GithubHelp home page GithubHelp logo

Question (possibly bug?) about lark HOT 20 CLOSED

gerases avatar gerases commented on July 18, 2024
Question (possibly bug?)

from lark.

Comments (20)

erezsh avatar erezsh commented on July 18, 2024 1

You should use the latest master branch for now, instead of the latest pypi release. I plan to make a release soon, once I see all the recent breaking changes are stable.

from lark.

erezsh avatar erezsh commented on July 18, 2024 1

Regarding line and column for the default parser, I haven't implemented it yet, but I know it's a crucial feature. Feel free to open a new issue for it if you like, and I'll try to get to it soon.

from lark.

erezsh avatar erezsh commented on July 18, 2024

That regex doesn't seem to work with LALR or with Earley?

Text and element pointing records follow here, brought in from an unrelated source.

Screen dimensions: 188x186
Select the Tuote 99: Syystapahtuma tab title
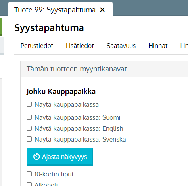tap(55, 10)
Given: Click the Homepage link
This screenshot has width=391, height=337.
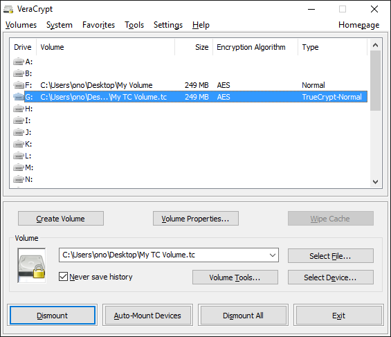Looking at the screenshot, I should click(x=359, y=25).
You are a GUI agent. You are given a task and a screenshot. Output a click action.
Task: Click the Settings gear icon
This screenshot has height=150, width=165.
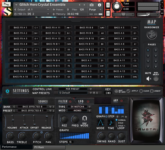click(x=7, y=91)
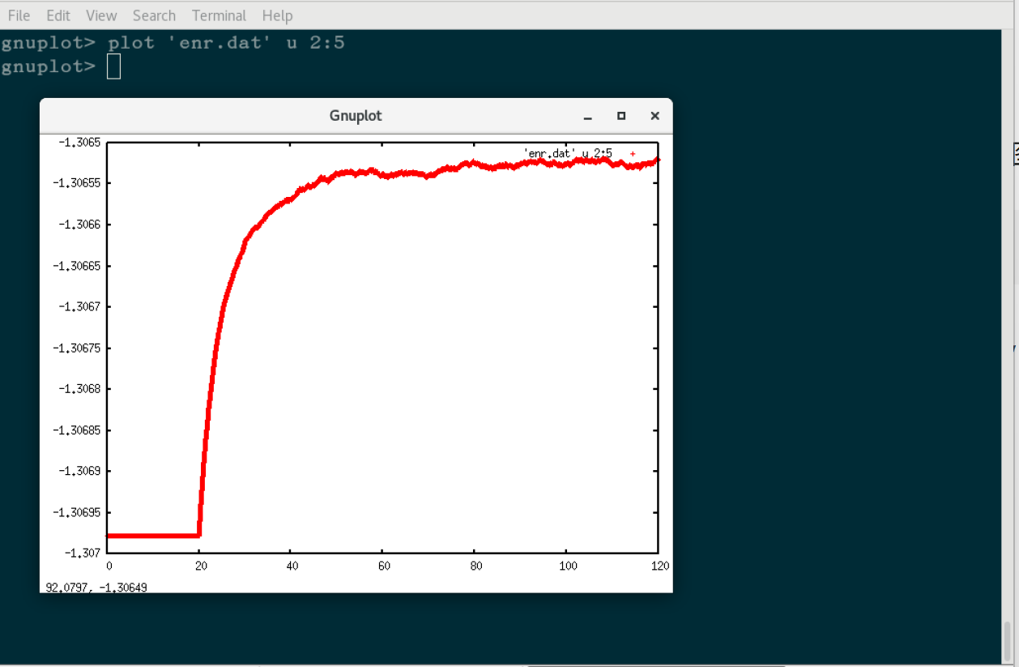The width and height of the screenshot is (1019, 667).
Task: Open the File menu
Action: point(19,15)
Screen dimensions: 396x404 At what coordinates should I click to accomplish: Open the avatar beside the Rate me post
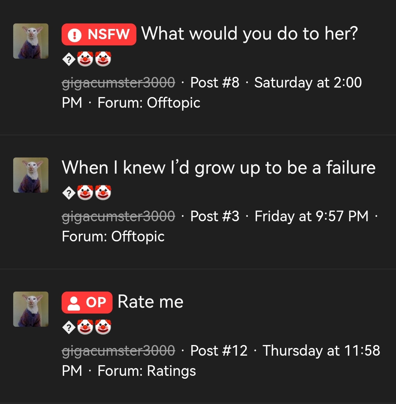pos(31,309)
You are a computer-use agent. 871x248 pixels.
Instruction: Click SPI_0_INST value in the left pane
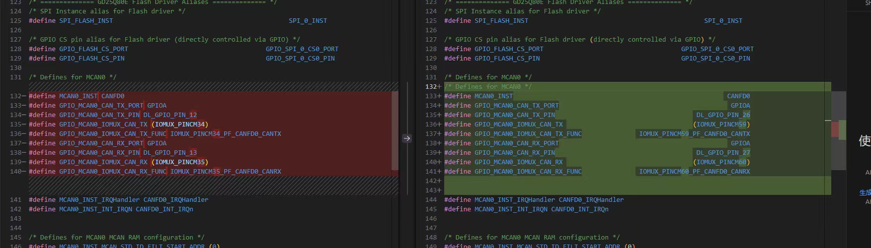pyautogui.click(x=308, y=20)
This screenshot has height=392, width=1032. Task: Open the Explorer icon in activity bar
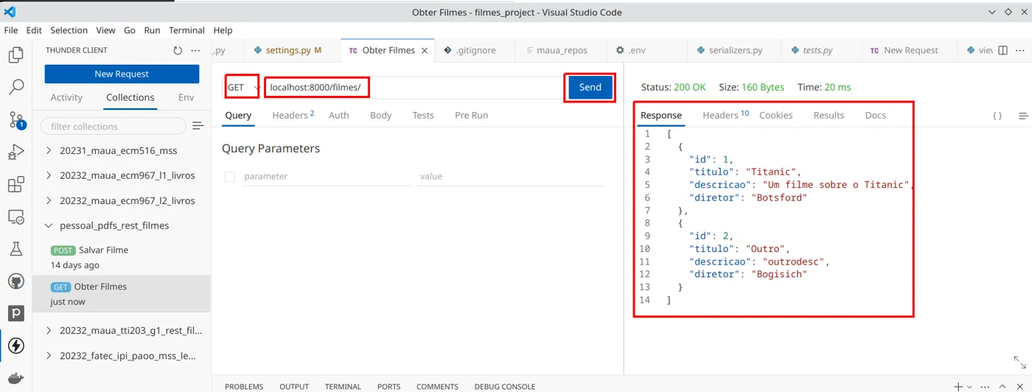pos(15,55)
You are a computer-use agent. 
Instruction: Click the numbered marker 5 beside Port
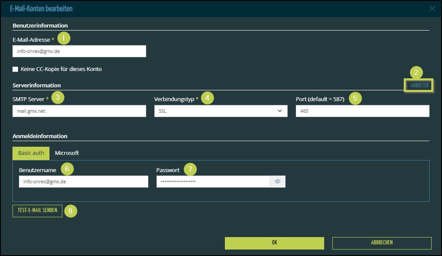(x=355, y=98)
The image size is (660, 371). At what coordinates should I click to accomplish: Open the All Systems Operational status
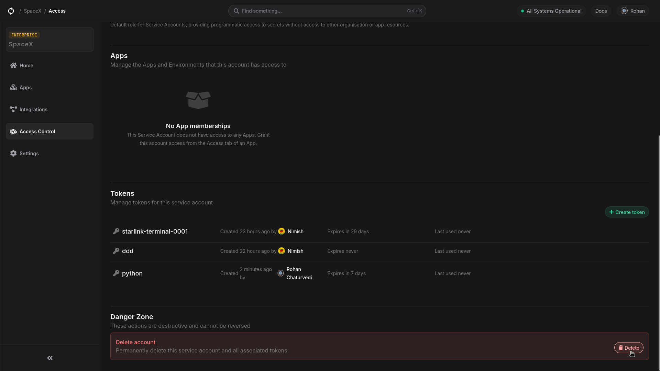pos(551,11)
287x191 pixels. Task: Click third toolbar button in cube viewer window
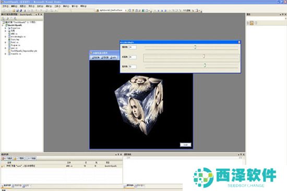point(113,58)
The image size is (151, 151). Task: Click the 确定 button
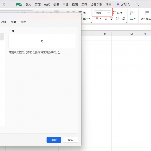click(x=54, y=140)
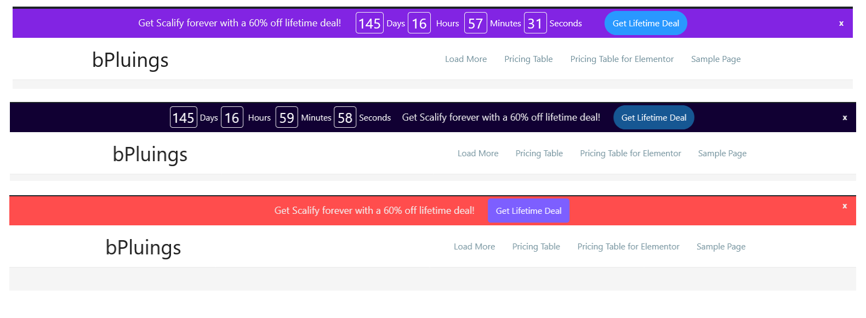Click Get Lifetime Deal on purple banner
Viewport: 866px width, 318px height.
[645, 23]
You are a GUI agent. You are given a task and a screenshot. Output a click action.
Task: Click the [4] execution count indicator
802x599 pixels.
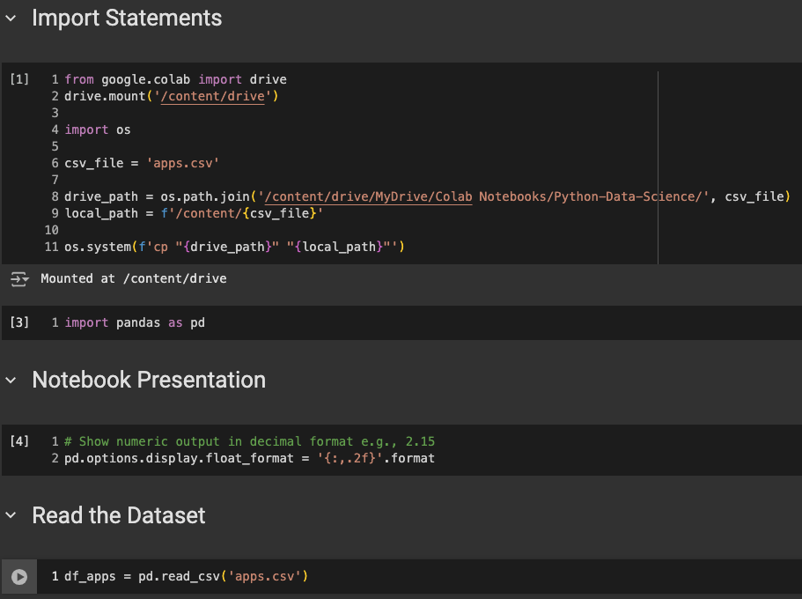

Regarding LALR: I can see you have different terminals matching the same string. LALR relies on a lexer, which creates tokens before they reach the parser, and so every terminal has to be chosen without awareness to the structure of the grammar.

I did write a slight improvement which makes the lexer a bit more contextually aware. You can try it with parser="lalr", lexer="contextual", but I doubt it will work for your case.

The error you got happens because the token COMMAND matches everything, and it happens to take priority over some of the other terminals.

If the contextual lexer doesn't solve it, you can solve this specific error by giving it priority zero, which will make it match last:

COMMAND.0: "whatever"

However, this issue repeats with a few other terminals too. You will probably have to disentangle them.

from lark.

gerases avatar gerases commented on July 18, 2024

Thank you for the quick response, Erez! I do appreciate that.

That particular error happens only when using LALR. I will try to implement your suggestions in short order. The though of LALR relying on token uniqueness for context did cross my mind, but I quickly dismissed it along with other 10 theories in my head at that moment :) I don't have much experience with parsing, but it's super interesting.

from lark.

erezsh avatar erezsh commented on July 18, 2024

Yes, it's super interesting, and also super confusing :)

Let me know how it works out.

from lark.

gerases avatar gerases commented on July 18, 2024

Will do. Quick question, if I'm not using LALR and given my grammar above, do you know why the parser is having trouble with:

DBA ALL = (oracle) ALL, !SU : ALL = (postgres) ALL, !SU

It looks like /[^,:\n]+/ for the COMMAND token consumes the space before the ':' and that causes an issue. Modifying the rule to/[^,:\n]+(?!:)/ (negative lookahead preventing the consumption of the space) does help, but grinds the parser to a halt on even a few rules.

from lark.

erezsh avatar erezsh commented on July 18, 2024

Well, it sounds like a bug. But why would consuming the space be an issue?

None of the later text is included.